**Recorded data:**
-------------------------

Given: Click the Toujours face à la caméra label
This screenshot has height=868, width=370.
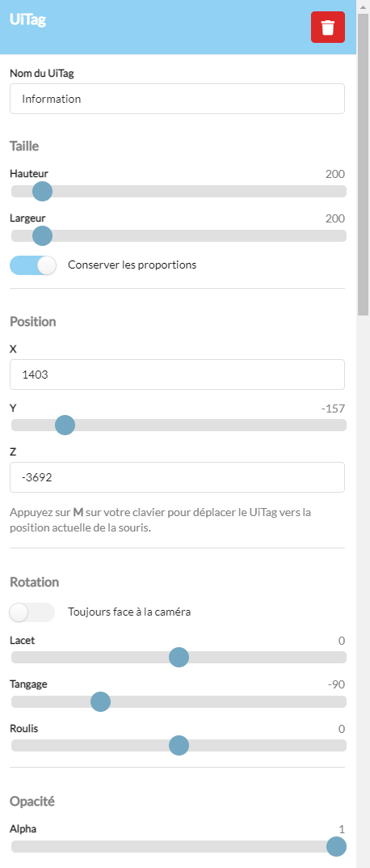Looking at the screenshot, I should 129,612.
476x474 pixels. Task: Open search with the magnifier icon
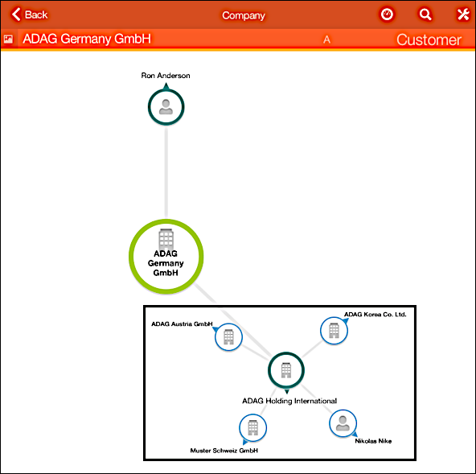[425, 14]
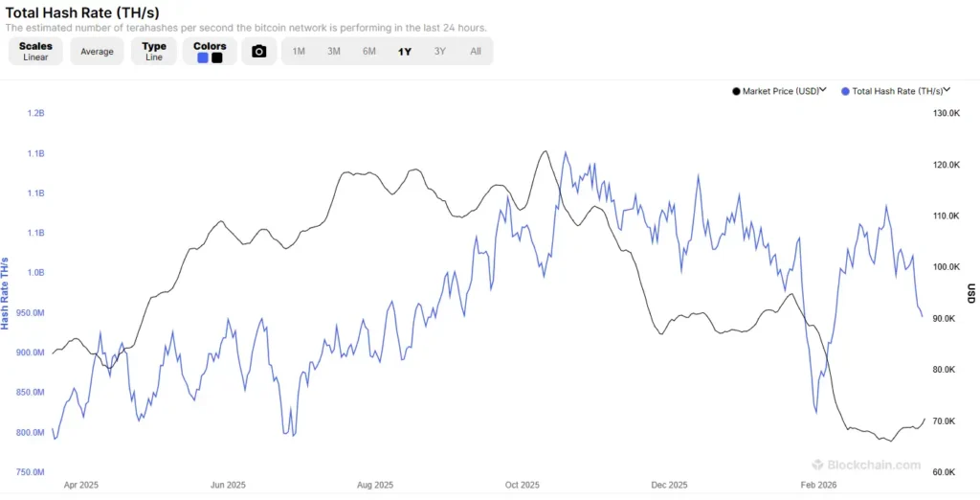Select the 1Y time range

405,52
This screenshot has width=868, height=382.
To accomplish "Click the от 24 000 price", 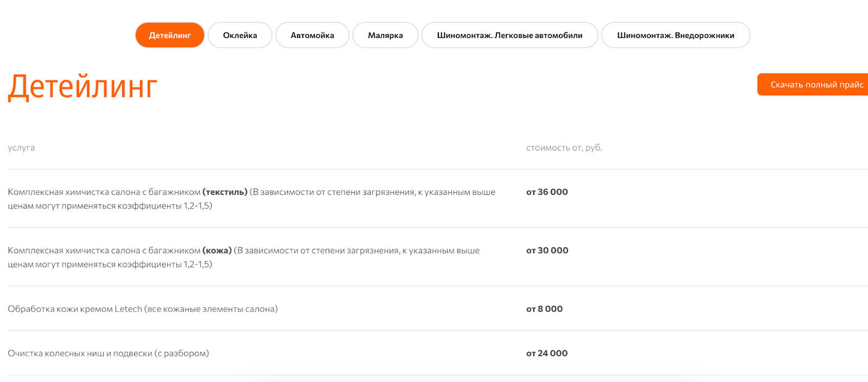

-------------------------

Please give an exact copy of the lines from the line containing "476x474 pixels. Task: Open" through the end of the records above, pictures excluded.

476x474 pixels. Task: Open search with the magnifier icon
[425, 14]
Select the 1Y time range

405,52
This screenshot has width=868, height=382.
To accomplish "Click the от 24 000 price", 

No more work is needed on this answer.